> **DATA SECTION**:
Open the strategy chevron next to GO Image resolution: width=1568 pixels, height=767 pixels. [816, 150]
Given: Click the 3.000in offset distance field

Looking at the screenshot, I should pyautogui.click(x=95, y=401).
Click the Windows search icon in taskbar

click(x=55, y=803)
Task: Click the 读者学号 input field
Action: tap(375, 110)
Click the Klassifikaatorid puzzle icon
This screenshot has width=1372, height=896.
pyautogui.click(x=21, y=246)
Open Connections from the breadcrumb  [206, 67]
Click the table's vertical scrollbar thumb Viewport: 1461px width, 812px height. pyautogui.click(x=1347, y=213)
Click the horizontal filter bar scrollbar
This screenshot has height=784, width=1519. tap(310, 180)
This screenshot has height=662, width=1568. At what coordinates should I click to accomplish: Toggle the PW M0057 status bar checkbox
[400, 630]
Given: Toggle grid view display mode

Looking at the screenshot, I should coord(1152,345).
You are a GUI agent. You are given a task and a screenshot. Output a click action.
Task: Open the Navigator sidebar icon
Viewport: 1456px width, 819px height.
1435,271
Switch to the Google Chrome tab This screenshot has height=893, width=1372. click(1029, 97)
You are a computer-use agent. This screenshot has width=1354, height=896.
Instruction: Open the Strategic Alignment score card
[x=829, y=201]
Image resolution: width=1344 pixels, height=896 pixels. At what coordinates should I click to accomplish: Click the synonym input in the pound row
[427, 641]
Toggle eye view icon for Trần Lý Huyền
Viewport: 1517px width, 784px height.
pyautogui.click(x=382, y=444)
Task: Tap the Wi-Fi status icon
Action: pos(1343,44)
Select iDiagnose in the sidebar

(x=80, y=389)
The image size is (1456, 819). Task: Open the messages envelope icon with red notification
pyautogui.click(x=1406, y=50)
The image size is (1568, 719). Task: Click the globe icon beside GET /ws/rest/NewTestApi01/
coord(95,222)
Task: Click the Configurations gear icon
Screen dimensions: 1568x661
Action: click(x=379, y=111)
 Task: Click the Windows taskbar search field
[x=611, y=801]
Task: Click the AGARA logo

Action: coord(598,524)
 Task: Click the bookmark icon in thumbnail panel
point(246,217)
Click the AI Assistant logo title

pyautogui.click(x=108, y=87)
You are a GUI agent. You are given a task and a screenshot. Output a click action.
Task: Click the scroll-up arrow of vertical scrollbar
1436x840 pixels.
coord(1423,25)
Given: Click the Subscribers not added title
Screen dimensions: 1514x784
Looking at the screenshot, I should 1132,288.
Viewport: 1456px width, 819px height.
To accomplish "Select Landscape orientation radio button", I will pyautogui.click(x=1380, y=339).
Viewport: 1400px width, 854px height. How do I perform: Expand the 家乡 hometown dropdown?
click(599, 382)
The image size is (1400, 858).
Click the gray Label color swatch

> **EXERCISE GOAL**:
Lines before the one containing "Given: Click the Subscribers not added title" stay out; reproduce that line and all the lines after it, through the end of the listing, exactly.

> **EXPECTED OUTPUT**:
Given: Click the Subscribers not added title
Screen dimensions: 1514x784
Looking at the screenshot, I should 1132,288.
Viewport: 1456px width, 819px height.
To accomplish "Select Landscape orientation radio button", I will pyautogui.click(x=1380, y=339).
Viewport: 1400px width, 854px height. How do I perform: Expand the 家乡 hometown dropdown?
click(599, 382)
The image size is (1400, 858).
Click the gray Label color swatch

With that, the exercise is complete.